KI-„Schwärme“ könnten Demokratie verzerren
Das Science Policy Forum warnt davor, dass böswillige KI-„Schwärme“ einen öffentlichen Konsens vortäuschen könnten
Auf den Punkt gebracht:
- Gefahr für die Demokratie: Schwärme von KI-gesteuerten Persönlichkeiten können den Eindruck eines öffentlichen Konsenses erwecken und so die Demokratie gefährden
- Keine „Copy-Paste-Bots“ mehr: KI-Persönlichkeiten können echte Nutzer in sozialen Medien überzeugend imitieren
- Gefahr eines künstlichen Konsens: Die Illusion einer breiten Übereinstimmung kann Meinungen und Normen verändern
- Empfohlende Maßnahmen: Wirksame Maßnahmen konzentrieren sich darauf, ungewöhnlich koordiniertes Verhalten zu erkennen und Anreize für unechte Interaktionen zu reduzieren
Ein neuer Artikel des Science Policy Forum warnt davor, dass die nächste Generation der Einflussnahme möglicherweise nicht nach offensichtlichen „Copy-Paste-Bots“ aussehen wird, sondern wie koordinierte Gemeinschaften: Geschwader von KI-gesteuerten Persönlichkeiten, die sich in Echtzeit anpassen, Gruppen infiltrieren und in großem Maßstab den Anschein eines öffentlichen Konsens erwecken können. In der aktuellen Ausgabe der Zeitschrift beschreiben die Autorinnen und Autoren, wie die Verschmelzung von großen Sprachmodellen (Large Language Models, LLMs) mit Multi-Agent-Systemen „bösartige KI-Schwärme“ ermöglichen könnte, die auf authentische Weise soziale Dynamiken imitieren – und den demokratischen Diskurs durch die Fälschung sozialer Beweise und sozialen Konsens bedrohen.
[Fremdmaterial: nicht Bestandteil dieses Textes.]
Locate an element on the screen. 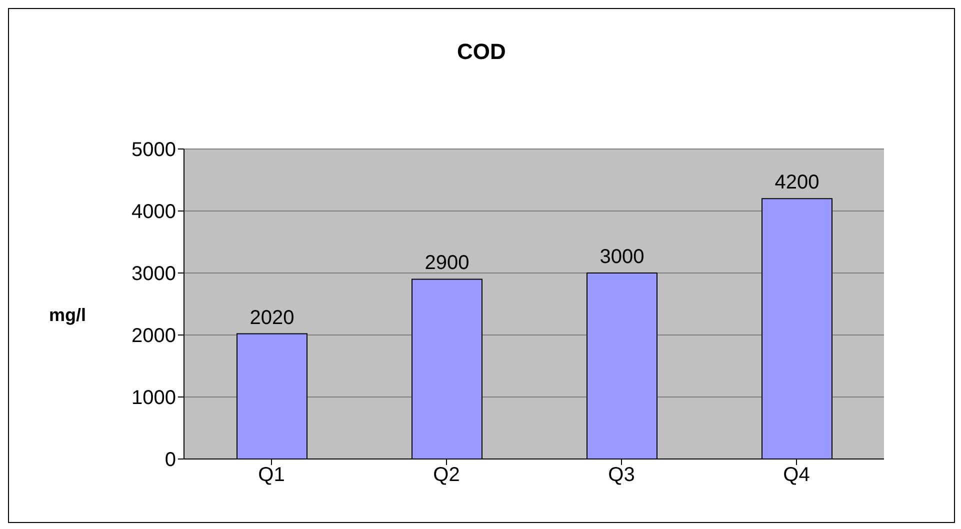 Image resolution: width=961 pixels, height=529 pixels. y-tick-label: 3000 is located at coordinates (154, 274).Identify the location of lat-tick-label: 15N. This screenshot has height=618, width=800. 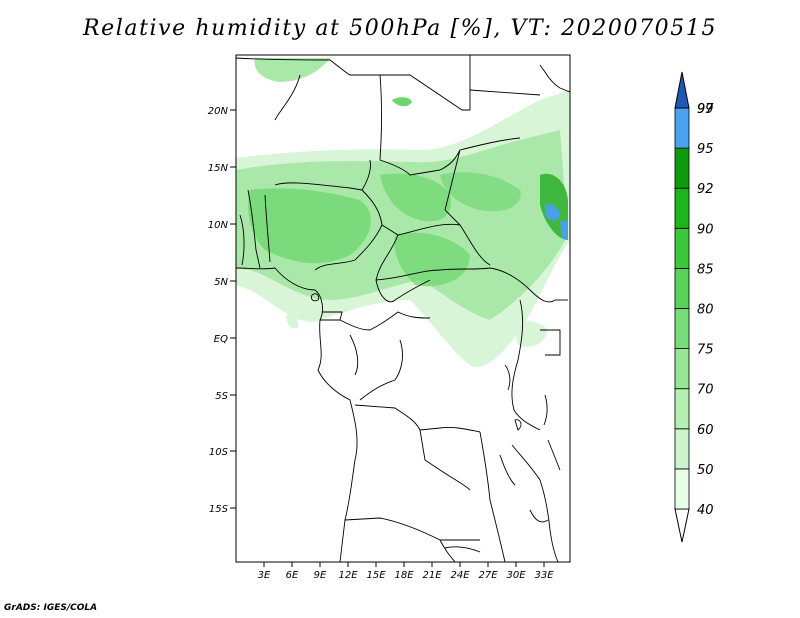
(218, 168).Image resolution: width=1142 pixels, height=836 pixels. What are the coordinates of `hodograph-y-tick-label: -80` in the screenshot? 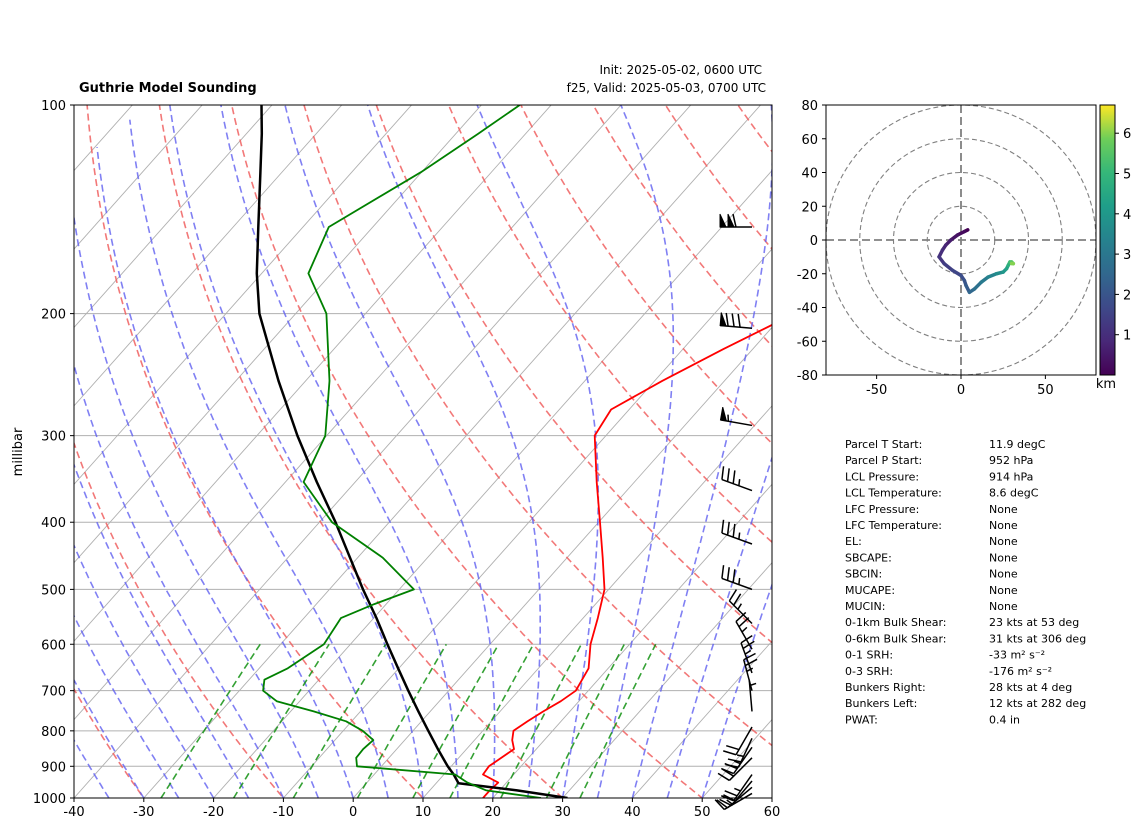 It's located at (808, 376).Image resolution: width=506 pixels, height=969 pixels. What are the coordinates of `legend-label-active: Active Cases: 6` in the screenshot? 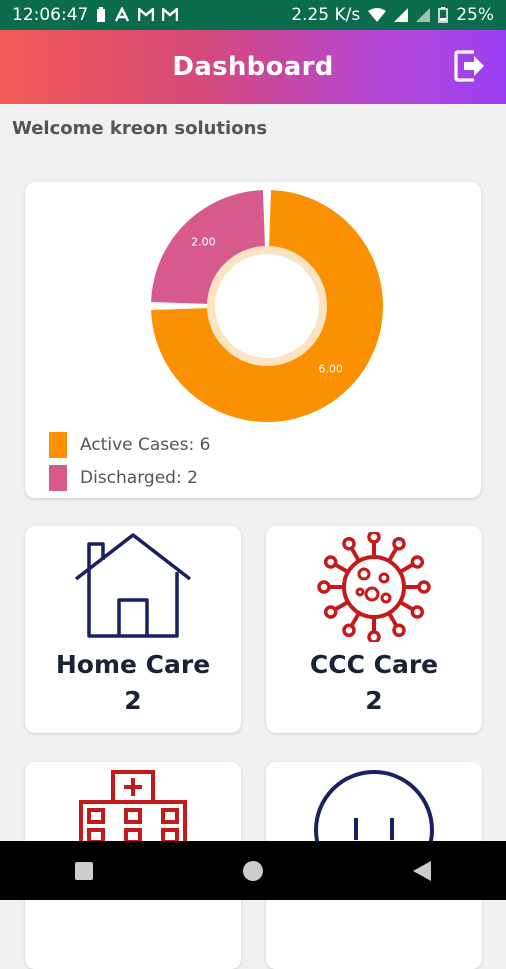 It's located at (146, 444). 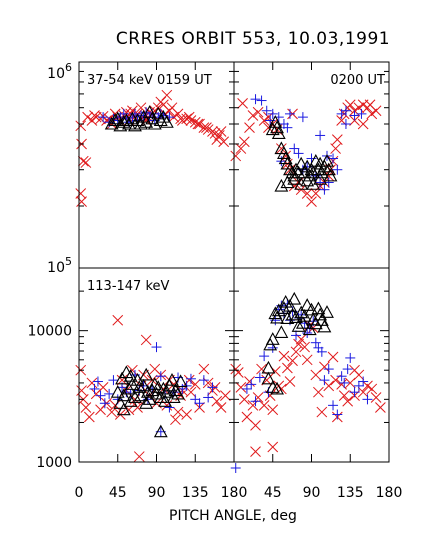 What do you see at coordinates (80, 493) in the screenshot?
I see `x-tick-label: 0` at bounding box center [80, 493].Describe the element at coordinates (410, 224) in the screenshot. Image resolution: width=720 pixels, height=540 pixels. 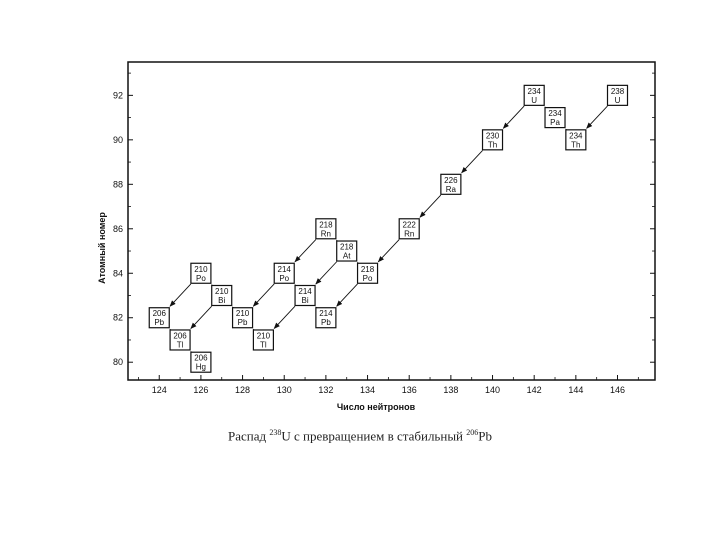
I see `nuclide-mass-number: 222` at that location.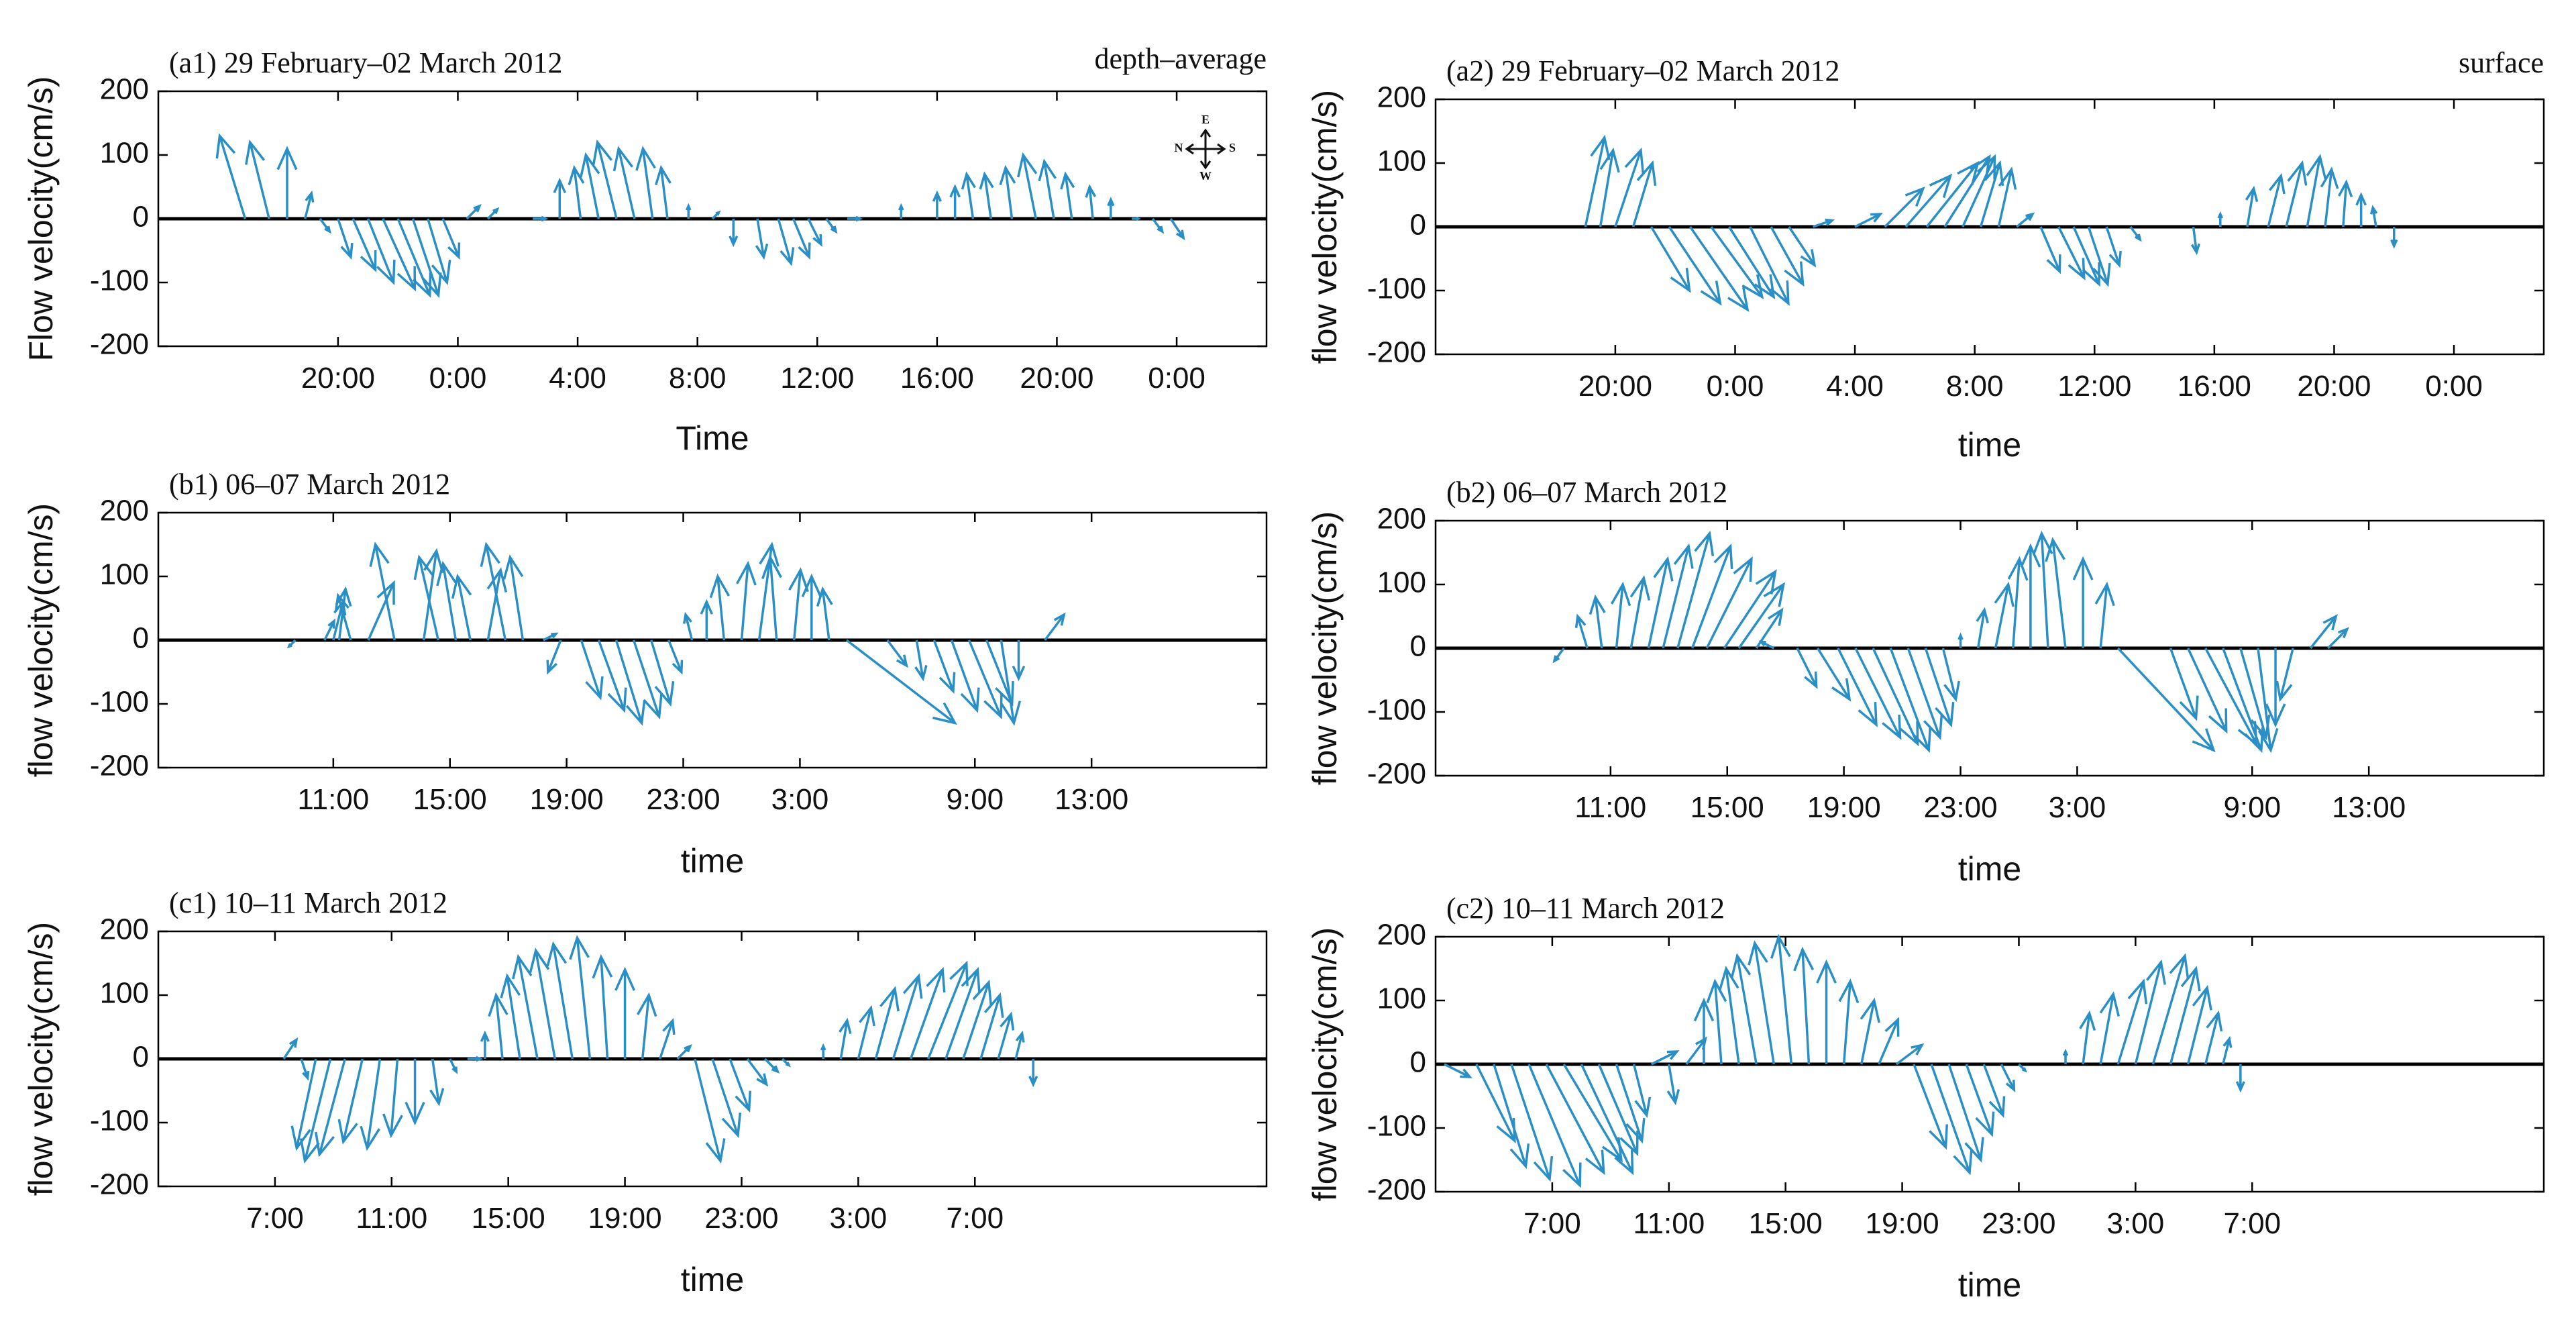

Der Artikel argumentiert, dass das zentrale Risiko nicht nur durch die falschen Inhalte besteht, sondern durch den künstlich erzeugten Konsens: der Illusion des „Alle sagen das“, was Überzeugungen und Normen beeinflussen kann, selbst wenn einzelne Behauptungen umstritten sind. Dieses Risiko verstärkt bestehende Schwachstellen in digitalen Informationsökosystemen , die durch interaktionsorientierte Plattformanreize, fragmentierte Zielgruppen und sinkendes Vertrauen geprägt sind.
Einfluss durch vernetzte KI-Agenten
Ein bösartiger „KI-Schwarm“ ist ein Netzwerk von KI-gesteuerten Agenten, die über dauerhafte Identitäten und Erinnerungen verfügen. Sie können sich auf gemeinsame Ziele abstimmen und dabei Ton und Inhalt variieren, sich an Engagement und menschliche Reaktionen anpassen, mit minimaler Aufsicht operieren und plattformübergreifend eingesetzt werden. Da diese Systeme unter minimaler Beaufsichtigung agieren und sich über verschiedene Plattformen erstrecken, können sie vielfältige, kontextbezogene Inhalte generieren, die dennoch einer Linie folgen – was sie weitaus schwieriger zu erkennen macht als herkömmliche Bot-Netzwerke.
„Bei unseren Untersuchungen während COVID-19 haben wir beobachtet, dass sich Fehlinformationen genauso schnell über Grenzen hinweg verbreiten wie das Virus selbst. KI-Schwärme, die in der Lage sind, einen künstlichen Konsens zu erzeugen, könnten diese Bedrohung in einen noch gefährlicheren Bereich treiben“, sagt Meeyoung Cha, Direktorin am Max-Planck-Institut für Sicherheit und Privatsphäre in Bochum.
Anstatt Beiträge einzeln zu moderieren, plädieren die Autorinnen und Autoren für Abwehrmaßnahmen, die koordiniertes Verhalten und die Herkunft von Inhalten verfolgen: Erkennung statistisch unwahrscheinlicher Koordinierung (mit transparenten Audits), die Durchführung von Stresstests für Social-Media-Plattformen mittels Simulationen, das Angebot von Verifikationsmöglichkeiten unter Wahrung der Privatsphäre und der Austausch von Beweisen über ein verteiltes Observatorium zur Überwachung des KI-Einflusses. Gleichzeitig sollen Anreize verringert werden, indem die Monetarisierung unechter Interaktionen begrenzt und der Haftungsumfang erhöht wird.